La Ciudad de México estrenó durante este fin de semana los llamados “paraísos” para fumar marihuana, espacios creados para ofrecer un entorno seguro y regulado a los consumidores de cannabis. Estos lugares buscan atender la creciente demanda de sitios donde se pueda consumir de manera libre tras los avances legales en materia de despenalización.
Sin embargo, colectivos denunciaron que, a pesar de la apertura de estas áreas, el acoso policial no ha cesado. Aseguraron que agentes continúan realizando revisiones, hostigamientos y detenciones arbitrarias en zonas aledañas, lo que contradice el espíritu de protección y libertad que deberían garantizar estos espacios.

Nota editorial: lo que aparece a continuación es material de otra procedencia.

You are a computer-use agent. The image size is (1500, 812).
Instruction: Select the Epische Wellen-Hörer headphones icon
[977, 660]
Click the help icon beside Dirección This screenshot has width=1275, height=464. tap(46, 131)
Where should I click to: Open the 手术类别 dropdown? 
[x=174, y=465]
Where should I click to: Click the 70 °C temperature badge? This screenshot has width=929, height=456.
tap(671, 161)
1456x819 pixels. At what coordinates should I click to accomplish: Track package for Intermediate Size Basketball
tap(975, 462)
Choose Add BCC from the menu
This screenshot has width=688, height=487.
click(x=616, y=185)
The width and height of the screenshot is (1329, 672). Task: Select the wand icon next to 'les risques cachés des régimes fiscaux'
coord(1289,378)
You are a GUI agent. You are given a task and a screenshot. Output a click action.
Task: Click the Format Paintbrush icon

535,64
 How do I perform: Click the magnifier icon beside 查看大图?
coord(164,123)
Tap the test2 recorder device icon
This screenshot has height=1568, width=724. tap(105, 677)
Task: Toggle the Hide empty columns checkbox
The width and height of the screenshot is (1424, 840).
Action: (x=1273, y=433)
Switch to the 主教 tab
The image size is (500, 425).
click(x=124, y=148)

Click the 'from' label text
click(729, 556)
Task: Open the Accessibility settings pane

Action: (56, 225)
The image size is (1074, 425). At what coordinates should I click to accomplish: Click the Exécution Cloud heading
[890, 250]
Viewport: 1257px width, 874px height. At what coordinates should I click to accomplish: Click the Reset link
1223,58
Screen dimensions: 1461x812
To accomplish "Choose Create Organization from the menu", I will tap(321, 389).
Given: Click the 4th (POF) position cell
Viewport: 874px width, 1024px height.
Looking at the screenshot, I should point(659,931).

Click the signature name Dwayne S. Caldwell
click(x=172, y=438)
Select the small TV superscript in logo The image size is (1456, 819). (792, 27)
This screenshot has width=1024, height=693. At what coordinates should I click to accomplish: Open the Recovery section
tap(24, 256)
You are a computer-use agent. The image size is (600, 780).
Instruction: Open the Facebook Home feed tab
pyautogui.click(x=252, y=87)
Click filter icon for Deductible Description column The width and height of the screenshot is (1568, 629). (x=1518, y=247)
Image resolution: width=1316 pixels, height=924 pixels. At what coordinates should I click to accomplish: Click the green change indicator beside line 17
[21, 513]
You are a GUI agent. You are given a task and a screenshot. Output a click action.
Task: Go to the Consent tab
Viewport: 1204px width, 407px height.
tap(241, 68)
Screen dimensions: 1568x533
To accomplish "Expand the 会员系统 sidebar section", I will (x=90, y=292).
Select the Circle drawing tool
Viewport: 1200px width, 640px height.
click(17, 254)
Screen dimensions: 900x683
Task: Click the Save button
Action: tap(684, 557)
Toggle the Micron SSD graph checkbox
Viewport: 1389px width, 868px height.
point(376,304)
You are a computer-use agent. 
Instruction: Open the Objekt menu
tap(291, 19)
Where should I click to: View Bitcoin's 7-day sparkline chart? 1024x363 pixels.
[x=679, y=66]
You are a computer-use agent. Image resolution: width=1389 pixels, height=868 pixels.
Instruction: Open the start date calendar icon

Según activistas, esta iniciativa responde a un esfuerzo por reducir riesgos para los consumidores y normalizar el uso recreativo de la marihuana, pero advierten que mientras no existan protocolos claros para las corporaciones de seguridad, los fumadores seguirán siendo objeto de persecución.
La regulación integral del cannabis en México será similar a lo que ocurre en países como Uruguay y Canadá. No obstante, reconocen que todavía falta trabajar en la capacitación de policías y en la creación de un marco normativo que asegure la no criminalización de los consumidores.